E sarebbe giusto che
tutto il resto – la vita che abbiamo vissuto, le esperienze che ci hanno
segnato nel bene e nel male, i torti che abbiamo subìto, gli atti di
generosità che abbiamo fatto – sarebbe giusto che tutto questo cadesse
come nel nulla, sostituito da una etichetta: “mostro”?
La giustificazione del
professore campano – la sua sarebbe stata «una leggerezza» – , così come
la successiva lettera di scuse, non diminuiscono certo la carica di violenza
del suo post, ma esprimono un disperato tentativo di sfuggire a questa immagine
deforme del suo volto che mille specchi gli riflettevano.
Il fallimento era
inevitabile. E, alla fine, questa immagine si è imposta anche a lui e si è
reso conto di non poter più convivere con l’io mostruoso che ormai la sua
persona era agli occhi di tutti e ormai anche ai suoi. E ha cercato di
cancellarla.
La violenza come
spettacolo
Lasciando a noi, alla
nostra società civile e così pronta ad indignarsi per le colpe degli altri, la
domanda sull’umanità di uno stile che non si è certo manifestato in
quest’unico caso, ma che è invece ormai abituale nella civiltà mediatica.
Su Internet e sulle prime
pagine dei nostri giornali i “mostri” sono di casa. I preferiti sono gli autori
di femminicidi. È evidente che in questi casi si tratta di atti di
violenza spaventosi, ben più meritevoli di esecrazione che non un post su Internet.
Che vi sia nei confronti di questi comportamenti una ferma condanna da parte
della coscienza collettiva è giustissimo.
È il modo in
cui questa indignazione si esprime che appare inquietante. Che ci sia
qualcosa di morboso nell’approccio dei media e dell’opinione pubblica a questi
episodi di violenza, è rivelato già dal fatto che l’ossessiva attenzione per
essi finisce per coinvolgere anche le vittime, come nel caso di Chiara
Poggi, la ragazza di Garlasco uccisa nel 2007 e, ancora diciotto anni
dopo, oggetto di un’orgia di articoli, di servizi televisivi, di ipotesi,
di ricostruzioni, funzionali ai fasti del circo mediatico, ma fuorvianti
per l’accertamento della verità dei fatti e soprattutto non rispettosi della
persona dell’interessata.
E proprio in questi
giorni sono stati i legali dei genitori di Chiara a dichiarare che
«la famiglia Poggi è da settimane vittima di una assillante campagna
diffamatoria da parte di organi di informazione e social, che non sta purtroppo
risparmiando nemmeno l’amata Chiara».

> _Materiale fornito_
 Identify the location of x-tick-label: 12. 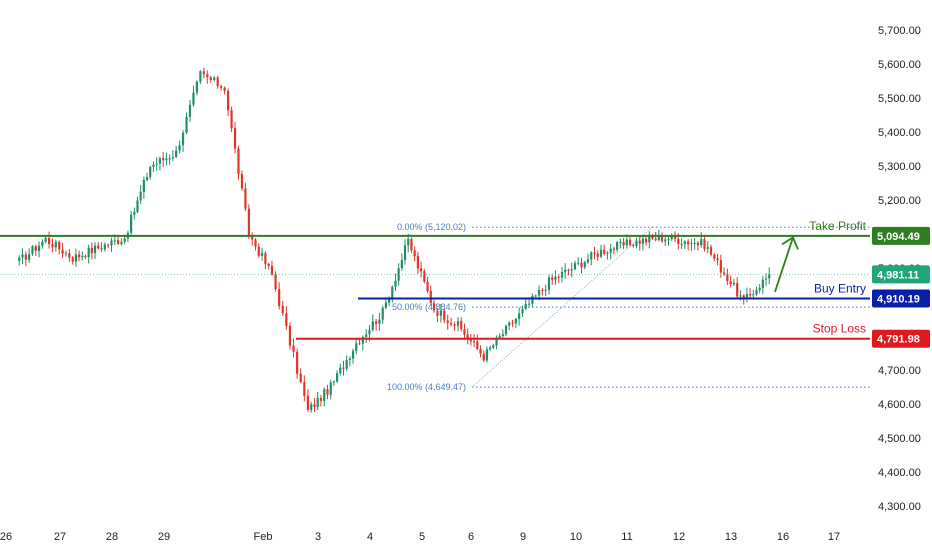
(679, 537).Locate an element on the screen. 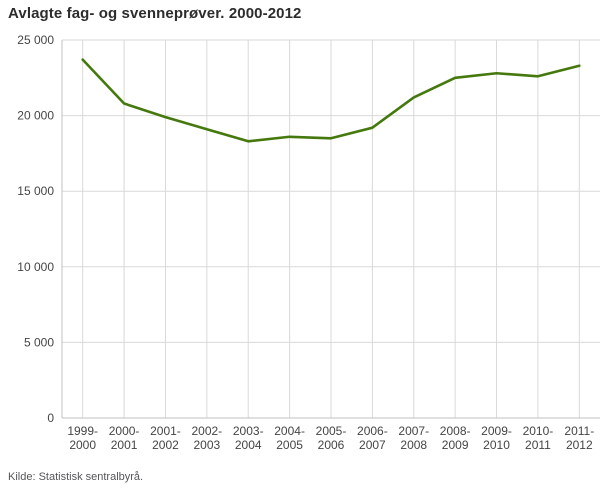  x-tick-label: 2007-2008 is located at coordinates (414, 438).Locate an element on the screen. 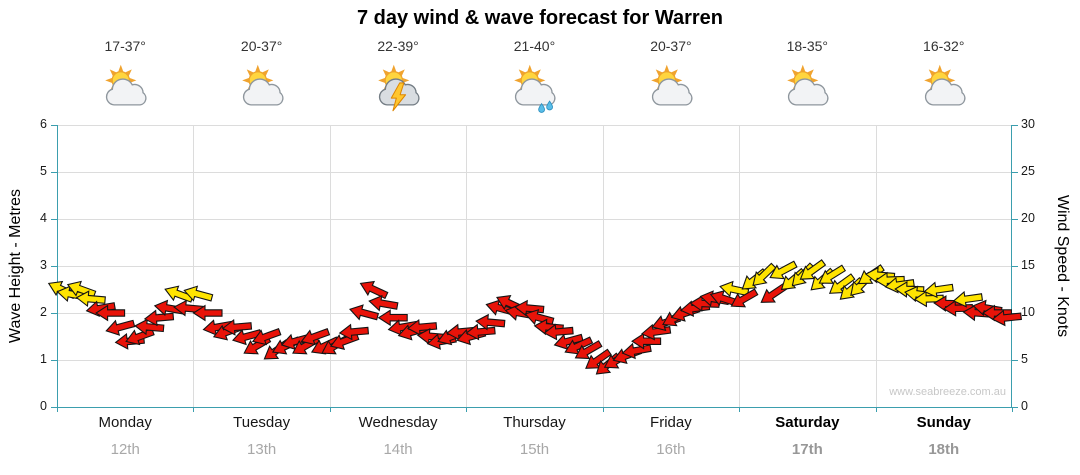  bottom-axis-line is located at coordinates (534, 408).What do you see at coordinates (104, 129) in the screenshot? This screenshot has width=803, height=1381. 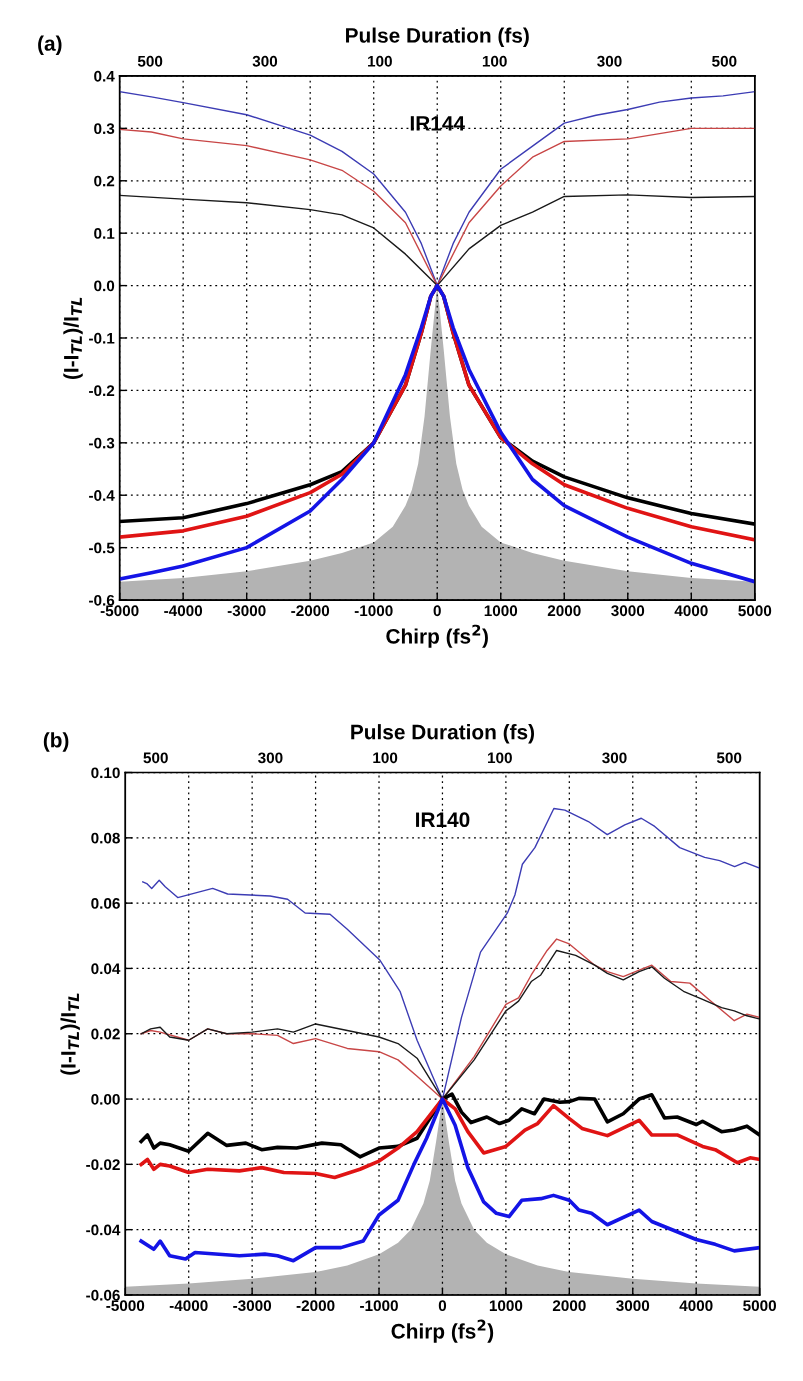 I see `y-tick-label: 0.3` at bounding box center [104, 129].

---

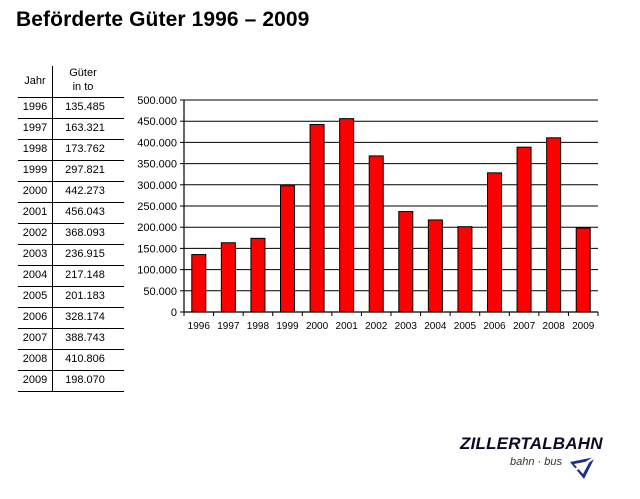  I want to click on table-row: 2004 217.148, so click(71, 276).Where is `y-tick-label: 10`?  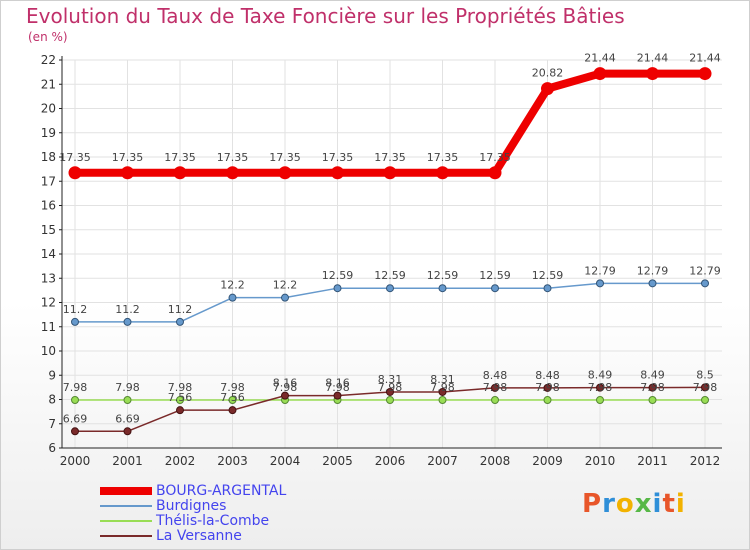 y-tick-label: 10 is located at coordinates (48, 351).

> _Consegna A_
Secondo il brano sul circo mediatico, chi ha dichiarato che la famiglia Poggi è vittima di una campagna diffamatoria?
> _Consegna B_
Trascrivi dal brano sul circo mediatico il passo che va da «La giustificazione del» fino a «specchi gli riflettevano.» compreso.
> _Consegna C_
Riprendi il brano sul circo mediatico dal punto in cui si interrompe e portalo avanti.

> _Spazio risposta A_
I legali dei genitori di Chiara.

> _Spazio risposta B_
La giustificazione del
professore campano – la sua sarebbe stata «una leggerezza» – , così come
la successiva lettera di scuse, non diminuiscono certo la carica di violenza
del suo post, ma esprimono un disperato tentativo di sfuggire a questa immagine
deforme del suo volto che mille specchi gli riflettevano.

> _Spazio risposta C_
Dove il meccanismo è
sempre lo stesso, per le vittime come per i carnefici: la cancellazione della
loro vera identità sostituita da un gioco di specchi che la
dissolve, imponendo al suo posto una maschera distorta da esibire sul
palcoscenico dei media.
Si potrà obiettare che
questo è solo il risvolto problematico di un sana esigenza etica, finalmente
impostasi nella nostra società, di individuare, denunziare e colpire crimini
che troppo spesso, in passato, in nome della discrezione, venivano coperti con
un velo di silenzio e di ipocrisia.
Verissimo. Ma la domanda
è se un metodo di denunzia che trasforma tutto in spettacolo sia veramente il
modo giusto di combattere la violenza o se non diventi esso stesso una forma di
violenza.
Questo vale perfino nei
casi in cui ad essere calpestata non è la dignità delle vittime, ma – come per
il professore campano o, peggio ancora, per i responsabili di femminicidi
o di tanti altri crimini efferati, – quella dei carnefici. La violenza –
dicevamo prima – non sta nella condanna senza mezzi termini dei loro atti
mostruosi, ma nella identificazione della loro persona con questi loro atti,
misconoscendo la complessità che rende ogni essere umano irriducibile
all’immagine che gli altri ne hanno. È il monito evangelico «Non giudicate, per
non essere giudicati» (Mt 7,1). Che vale per tutti.
Un’indignazione per
auto-assolversi?
A colpire è anche il
fatto che questi “processi mediatici” prescindono dalla gravità oggettiva dei
crimini in gioco. Da diciotto mesi una popolazione di due milioni di persone
è massacrata, affamata, umiliata, senza che a livello dei social e dei mezzi
d’informazione si levasse una protesta collettiva lontanamente
paragonabile a quella che colpisce il “mostro” di turno.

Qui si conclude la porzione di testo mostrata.